Título: 'Vila dos traidores' vive o medo do acerto de contas
Autor: Greg Myre
Fonte: O Estado de São Paulo, 13/08/2005, Internacional, p. A17

Estigma de colaboracionistas paira sobre palestinos de Dahaniya

GUSH KATIF, FAIXA DE GAZA - A maioria dos habitantes de Dahaniya diz que nunca contou nada aos israelenses. Os israelenses concordam, mas isso não ajudou a melhorar a reputação de "vila dos traidores" do pequeno enclave árabe no fundo da Faixa de Gaza, cercado por arame farpado e guardada por soldados. Até agora, as 65 famílias de Dahaniya não se importavam com o estigma e as ameaças ocasionais, sabendo que viviam uma vida privilegiada em Gaza para quem é árabe, com permissão para trabalhar em Israel e em funções regulares.

Mas nos próximos dias, os moradores de Dahaniya, como milhares de colonos judeus que vivem nas proximidades, serão obrigados a sair de suas casas antes que seu assentamento seja apagado como parte da retirada do governo israelense da Faixa de Gaza.

Ao contrário dos colonos, muitos dos que vivem em Dahaniya não receberão novas casas em Israel. Em vez disso, o governo quer que mudem para cidades palestinas em Gaza - onde temem que o estigma de "colaboracionistas" fará com que sejam linchados.

"Eles serão massacrados por estarem ligados a Dahaniya", diz Yarom Melman, advogado das famílias do povoado. "O Exército de Israel usou-os em sua guerra contra os palestinos. Apenas uma minoria delescolaborou com Israel, mas todos em Dahaniya ficaram marcados como traidores. Israel deveria dar-lhes um futuro no país." O povoado foi fundado 30 anos atrás por beduínos egípcios como parte de uma troca de terras com Israel, operação vista por outros árabes já como indício de colaboracionismo. O acordo de paz entre Israel e Egito sete anos mais tarde obrigou os moradores a decidirem entre Gaza e Egito.

Alguns partiram e nos anos seguintes o Exército israelense usou suas casas eus lares abandonadas para abrigar colaboracionistas que ajudaram os israelenses contra o Egito durante a primeira intifada.

Entre eles estava Hussein Shtiwe, que trabalhou com o Exército israelense nas guerras de 1967 e 1973 contra o Egito. Seus netos vivem em Dahaniya hoje e não se envergonham. "Foram meu avô e meu pai que ajudaram Israel.

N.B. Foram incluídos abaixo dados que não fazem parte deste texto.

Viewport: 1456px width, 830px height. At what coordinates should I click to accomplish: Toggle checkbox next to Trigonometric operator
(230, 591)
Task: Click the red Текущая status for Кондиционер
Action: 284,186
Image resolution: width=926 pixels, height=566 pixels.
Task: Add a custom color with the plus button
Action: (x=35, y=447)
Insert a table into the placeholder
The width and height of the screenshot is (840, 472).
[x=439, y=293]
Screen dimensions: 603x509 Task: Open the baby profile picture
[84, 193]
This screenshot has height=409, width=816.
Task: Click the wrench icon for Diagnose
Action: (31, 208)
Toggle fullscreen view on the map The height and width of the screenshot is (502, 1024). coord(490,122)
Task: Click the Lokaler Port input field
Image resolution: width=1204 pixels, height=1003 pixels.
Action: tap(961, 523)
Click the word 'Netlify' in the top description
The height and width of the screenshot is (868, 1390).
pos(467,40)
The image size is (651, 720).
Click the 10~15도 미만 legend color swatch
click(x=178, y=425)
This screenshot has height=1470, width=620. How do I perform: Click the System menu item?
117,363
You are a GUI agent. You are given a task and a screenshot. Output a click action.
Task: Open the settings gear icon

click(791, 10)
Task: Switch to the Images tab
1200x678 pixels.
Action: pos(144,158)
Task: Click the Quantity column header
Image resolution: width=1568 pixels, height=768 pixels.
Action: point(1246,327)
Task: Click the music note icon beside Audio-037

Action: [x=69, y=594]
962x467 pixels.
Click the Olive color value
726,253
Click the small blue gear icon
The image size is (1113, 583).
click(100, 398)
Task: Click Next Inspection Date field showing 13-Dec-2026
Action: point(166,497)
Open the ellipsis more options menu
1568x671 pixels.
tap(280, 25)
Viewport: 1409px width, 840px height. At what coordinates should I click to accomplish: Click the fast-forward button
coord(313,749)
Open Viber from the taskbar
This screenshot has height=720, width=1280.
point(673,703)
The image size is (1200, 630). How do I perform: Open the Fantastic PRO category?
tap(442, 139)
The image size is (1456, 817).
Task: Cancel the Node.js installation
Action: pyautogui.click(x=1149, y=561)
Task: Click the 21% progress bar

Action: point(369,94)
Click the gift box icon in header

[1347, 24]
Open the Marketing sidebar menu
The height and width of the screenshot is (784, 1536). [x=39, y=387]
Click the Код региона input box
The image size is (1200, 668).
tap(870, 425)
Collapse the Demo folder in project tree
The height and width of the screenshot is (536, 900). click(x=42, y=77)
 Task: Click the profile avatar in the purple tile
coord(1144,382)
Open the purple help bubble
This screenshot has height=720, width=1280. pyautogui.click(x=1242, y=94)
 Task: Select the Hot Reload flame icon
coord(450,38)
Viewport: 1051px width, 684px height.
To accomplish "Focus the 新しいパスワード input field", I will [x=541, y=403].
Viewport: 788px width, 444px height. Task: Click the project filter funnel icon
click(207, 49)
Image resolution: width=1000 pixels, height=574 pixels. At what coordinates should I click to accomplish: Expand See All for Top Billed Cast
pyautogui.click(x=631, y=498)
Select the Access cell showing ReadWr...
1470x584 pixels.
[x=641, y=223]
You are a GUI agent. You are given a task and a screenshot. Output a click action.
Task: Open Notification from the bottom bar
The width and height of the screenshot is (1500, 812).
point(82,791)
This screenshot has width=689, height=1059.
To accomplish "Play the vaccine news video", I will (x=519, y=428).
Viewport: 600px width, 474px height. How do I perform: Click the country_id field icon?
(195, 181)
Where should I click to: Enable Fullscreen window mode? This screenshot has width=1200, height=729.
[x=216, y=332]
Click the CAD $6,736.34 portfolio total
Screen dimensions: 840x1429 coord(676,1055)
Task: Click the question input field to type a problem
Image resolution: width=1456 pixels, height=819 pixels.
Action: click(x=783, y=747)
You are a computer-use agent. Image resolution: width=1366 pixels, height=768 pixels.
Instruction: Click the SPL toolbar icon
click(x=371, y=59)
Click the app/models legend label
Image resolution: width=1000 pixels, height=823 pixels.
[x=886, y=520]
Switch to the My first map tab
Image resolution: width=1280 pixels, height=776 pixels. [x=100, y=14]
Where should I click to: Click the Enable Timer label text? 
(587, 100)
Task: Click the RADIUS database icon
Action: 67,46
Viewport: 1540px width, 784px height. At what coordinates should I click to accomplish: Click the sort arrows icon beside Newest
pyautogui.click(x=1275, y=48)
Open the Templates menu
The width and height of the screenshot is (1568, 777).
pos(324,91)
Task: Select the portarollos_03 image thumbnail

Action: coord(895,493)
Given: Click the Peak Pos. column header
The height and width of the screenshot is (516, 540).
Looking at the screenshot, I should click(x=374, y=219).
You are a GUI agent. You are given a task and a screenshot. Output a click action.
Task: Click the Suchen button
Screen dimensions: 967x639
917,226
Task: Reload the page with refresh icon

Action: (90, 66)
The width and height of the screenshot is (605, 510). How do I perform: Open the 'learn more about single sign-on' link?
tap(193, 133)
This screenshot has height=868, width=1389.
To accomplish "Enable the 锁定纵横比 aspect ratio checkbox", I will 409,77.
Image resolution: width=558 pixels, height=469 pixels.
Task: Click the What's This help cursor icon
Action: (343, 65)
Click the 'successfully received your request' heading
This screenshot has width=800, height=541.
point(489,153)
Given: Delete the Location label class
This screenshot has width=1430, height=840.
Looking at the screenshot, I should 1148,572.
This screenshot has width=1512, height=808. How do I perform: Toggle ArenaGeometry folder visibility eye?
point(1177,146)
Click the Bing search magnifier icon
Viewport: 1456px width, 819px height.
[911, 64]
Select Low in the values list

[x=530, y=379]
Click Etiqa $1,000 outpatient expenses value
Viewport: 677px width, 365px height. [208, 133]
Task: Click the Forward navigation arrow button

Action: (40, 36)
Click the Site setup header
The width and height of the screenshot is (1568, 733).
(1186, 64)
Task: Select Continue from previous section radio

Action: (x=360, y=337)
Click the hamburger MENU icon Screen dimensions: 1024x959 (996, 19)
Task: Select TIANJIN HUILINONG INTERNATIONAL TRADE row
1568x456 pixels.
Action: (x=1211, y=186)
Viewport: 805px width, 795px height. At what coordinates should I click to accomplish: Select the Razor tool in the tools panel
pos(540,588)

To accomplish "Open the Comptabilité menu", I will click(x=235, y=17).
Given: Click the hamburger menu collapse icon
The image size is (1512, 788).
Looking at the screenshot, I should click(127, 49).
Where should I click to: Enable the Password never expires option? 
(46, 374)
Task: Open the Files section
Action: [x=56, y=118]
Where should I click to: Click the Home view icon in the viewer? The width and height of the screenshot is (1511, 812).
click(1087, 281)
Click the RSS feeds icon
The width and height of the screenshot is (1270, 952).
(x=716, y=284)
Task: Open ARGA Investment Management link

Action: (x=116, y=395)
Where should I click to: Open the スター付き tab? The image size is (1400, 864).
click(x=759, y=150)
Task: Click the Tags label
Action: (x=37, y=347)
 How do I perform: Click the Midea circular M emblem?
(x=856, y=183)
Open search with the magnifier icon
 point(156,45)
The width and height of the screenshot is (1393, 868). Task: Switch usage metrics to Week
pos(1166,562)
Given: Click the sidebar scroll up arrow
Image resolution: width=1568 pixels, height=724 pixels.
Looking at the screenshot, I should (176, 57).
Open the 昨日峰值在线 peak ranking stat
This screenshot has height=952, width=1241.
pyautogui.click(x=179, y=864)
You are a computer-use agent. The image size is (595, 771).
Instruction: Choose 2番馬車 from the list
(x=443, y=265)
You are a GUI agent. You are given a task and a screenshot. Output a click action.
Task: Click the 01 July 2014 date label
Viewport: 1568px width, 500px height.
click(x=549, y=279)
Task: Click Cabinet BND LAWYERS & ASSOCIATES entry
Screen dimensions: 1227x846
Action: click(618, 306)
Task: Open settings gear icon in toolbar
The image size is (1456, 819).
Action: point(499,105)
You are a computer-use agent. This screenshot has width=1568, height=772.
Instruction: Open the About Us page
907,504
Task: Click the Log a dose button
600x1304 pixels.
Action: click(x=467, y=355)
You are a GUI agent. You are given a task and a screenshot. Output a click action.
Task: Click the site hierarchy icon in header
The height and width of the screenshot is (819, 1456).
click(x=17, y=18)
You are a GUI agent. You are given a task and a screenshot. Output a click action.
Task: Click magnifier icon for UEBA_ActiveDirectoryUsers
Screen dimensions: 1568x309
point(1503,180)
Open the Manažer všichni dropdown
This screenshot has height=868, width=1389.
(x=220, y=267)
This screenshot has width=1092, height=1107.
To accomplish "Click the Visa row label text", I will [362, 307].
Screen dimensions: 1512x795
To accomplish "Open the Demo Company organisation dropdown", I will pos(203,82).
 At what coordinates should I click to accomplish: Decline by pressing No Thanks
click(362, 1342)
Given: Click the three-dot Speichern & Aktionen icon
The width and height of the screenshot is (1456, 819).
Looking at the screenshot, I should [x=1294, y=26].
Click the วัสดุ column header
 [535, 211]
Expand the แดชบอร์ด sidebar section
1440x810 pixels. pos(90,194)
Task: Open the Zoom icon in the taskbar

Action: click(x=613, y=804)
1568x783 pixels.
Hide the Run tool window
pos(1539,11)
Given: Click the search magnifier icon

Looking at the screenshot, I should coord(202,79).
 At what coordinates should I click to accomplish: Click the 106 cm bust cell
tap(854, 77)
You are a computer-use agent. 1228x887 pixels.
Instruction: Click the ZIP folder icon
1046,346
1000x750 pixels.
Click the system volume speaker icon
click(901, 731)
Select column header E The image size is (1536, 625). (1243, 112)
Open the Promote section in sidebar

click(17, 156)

Por que eu teria que pagar pelo que fizeram?", diz Abed Shtiwe, que está à frente da campanha para que os habitantes do povoado sejam transferidos para Israel. "Somos israelenses, de todo modo. Falamos hebraico e trabalhamos em Israel. Deveríamos ter permissão para morar em Israel." Outro neto, Massad Shtiwe, diz que seu avô fez a coisa certa ao tentar acabar com a briga entre árabes e judeus. "Quero viver em Israel e ser um bom israelense. Se isso significa que tenho de ajudar o Exército israelense, isso é o que vou fazer", diz ele. "Se nos mandarem morar com os palestinos, todos seremos mortos, com certeza." Fotos de Hussein Shtiwe ao lado de oficiais do Exército israelense são expostas orgulhosamente nas casas de vários membros da extensa família.

Os homens de Dahaniya trabalharam em Israel por salários muitas vezes maiores do que em Gaza, mas a vida era muito isolada por trás dos arames farpados e armas, e a suspeita dos habitantes se transformou em hostilidade depois que os palestinos ganharam u m grau de autonomia no início dos anos 1990.

Dez anos atrás, Salima Rmeilat saiu do povoado para comprar remédio perto da cidade palestina de Rafah. Foi presa como suspeita de colaboracionismo e só saiu um mês mais tarde, por pressão israelense. Os moradores de Dahaniya pararam de visitar Rafah.

O ministro palestino do Interior diz que se os moradores de Dahaniya forem obrigado a continuar na Faixa de Gaza serão presumidos inocentes até que um exame caso a caso prove o contrário.